Features

Hockeyroos treated with ‘bewildering contempt’ by Commonwealth TV chiefs

Australia’s Hockeyroos celebrate, but well after 9pm (PIC: Grant Treeby)

By Rod Gilmour on the Gold Coast

Television scheduling always provides a moot point for general sports fans wanting to watch their undervalued favourite sport on the global stage.

But it seems the Hockeyroos and its army of supporters have had valid cause for outrage at the way the team has been shunted from the mainstream at the Commonwealth Games.

In their first match against Canada – albeit one of pretty poor quality – their push back was a respectable 4:30pm local time.

But in their next four, they started after 9pm, while the semi-final finished just shy of 10:40pm.

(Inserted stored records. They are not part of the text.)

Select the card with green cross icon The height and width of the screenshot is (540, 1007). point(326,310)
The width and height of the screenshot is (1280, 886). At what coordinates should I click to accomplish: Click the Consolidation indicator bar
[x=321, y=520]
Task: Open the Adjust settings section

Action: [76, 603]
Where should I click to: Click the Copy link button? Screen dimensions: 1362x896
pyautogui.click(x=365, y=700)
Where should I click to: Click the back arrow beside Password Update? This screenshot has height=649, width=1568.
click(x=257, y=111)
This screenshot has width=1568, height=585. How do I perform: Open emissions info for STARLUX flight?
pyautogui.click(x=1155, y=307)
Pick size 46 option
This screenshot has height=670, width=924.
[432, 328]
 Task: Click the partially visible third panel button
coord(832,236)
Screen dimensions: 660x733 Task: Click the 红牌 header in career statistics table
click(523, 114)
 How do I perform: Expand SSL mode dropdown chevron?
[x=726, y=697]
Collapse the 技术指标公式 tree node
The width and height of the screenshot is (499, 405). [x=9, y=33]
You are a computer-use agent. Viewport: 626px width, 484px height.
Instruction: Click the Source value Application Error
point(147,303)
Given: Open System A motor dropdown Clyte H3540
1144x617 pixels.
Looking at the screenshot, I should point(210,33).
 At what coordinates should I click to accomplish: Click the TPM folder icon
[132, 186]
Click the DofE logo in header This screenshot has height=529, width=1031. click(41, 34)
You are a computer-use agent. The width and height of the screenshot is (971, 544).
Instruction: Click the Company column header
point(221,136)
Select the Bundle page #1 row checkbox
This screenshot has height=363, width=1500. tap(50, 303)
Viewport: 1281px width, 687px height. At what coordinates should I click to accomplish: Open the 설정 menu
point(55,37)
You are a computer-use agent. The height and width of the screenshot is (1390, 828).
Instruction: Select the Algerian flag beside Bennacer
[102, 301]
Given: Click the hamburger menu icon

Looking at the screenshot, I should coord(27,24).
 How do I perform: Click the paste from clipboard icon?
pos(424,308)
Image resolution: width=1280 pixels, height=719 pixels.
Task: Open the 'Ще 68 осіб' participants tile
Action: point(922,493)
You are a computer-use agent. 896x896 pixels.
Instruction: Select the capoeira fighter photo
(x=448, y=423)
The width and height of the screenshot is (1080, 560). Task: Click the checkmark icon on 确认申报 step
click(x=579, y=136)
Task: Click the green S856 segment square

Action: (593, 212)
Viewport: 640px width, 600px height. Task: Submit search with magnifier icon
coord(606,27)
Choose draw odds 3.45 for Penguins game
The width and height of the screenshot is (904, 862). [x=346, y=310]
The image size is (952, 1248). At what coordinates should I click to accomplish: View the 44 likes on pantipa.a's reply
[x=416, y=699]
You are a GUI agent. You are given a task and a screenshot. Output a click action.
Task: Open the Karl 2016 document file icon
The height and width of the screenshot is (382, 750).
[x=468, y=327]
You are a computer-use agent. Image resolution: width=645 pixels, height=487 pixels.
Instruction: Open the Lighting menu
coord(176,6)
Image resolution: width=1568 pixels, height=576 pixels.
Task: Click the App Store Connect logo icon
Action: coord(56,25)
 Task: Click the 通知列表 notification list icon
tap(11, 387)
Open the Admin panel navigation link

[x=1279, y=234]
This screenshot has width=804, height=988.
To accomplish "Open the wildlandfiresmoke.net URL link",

Yes, there have been superb crowds at the Hockey Centre but the tournament has largely been given second billing in terms of exposure thanks to timings which are unfriendly for the younger market.

And the Australian media has not left this go unnoticed.

Well-known Australian sports journalist Robert Craddock underlined the apathy towards Australia’s celebrated team in the Courier-Mail.

The Hockeyroos, he writes, had been treated with “bewildering contempt” by tournament organisers as they attempt to win a fourth straight gold medal on Saturday (12:45 local time).

“Hockey rarely gets chance to shine and, despite excellent live crowds, this tournament on home soil has sadly failed to fully exploit a precious opportunity, particularly given both the men’s and women’s teams are unbeaten,” he wrote.

“The Commonwealth and Olympic Games are their big tickets and to programme late night games is a major blow to any prospects they may have had to grow the game by getting it on prime time television.”

The Hockeyroos and the Black Sticks will clash at 12:45 local time in the final – but that match time was fixed from the outset. In the semi-final, the television host had the decision to make on the start time.

It doesn’t get much better for the men either as Australia will play England at a crazy 9:45pm local time for a place in the final.

At a time when Hockey Australia is mulling over changes to its domestic league structure and trying to entice more people into the game, these start times barely help.

“It is nothing less than a crude insult to team flag-bearer Mark Knowles who is retiring after this tournament,” concluded Craddock.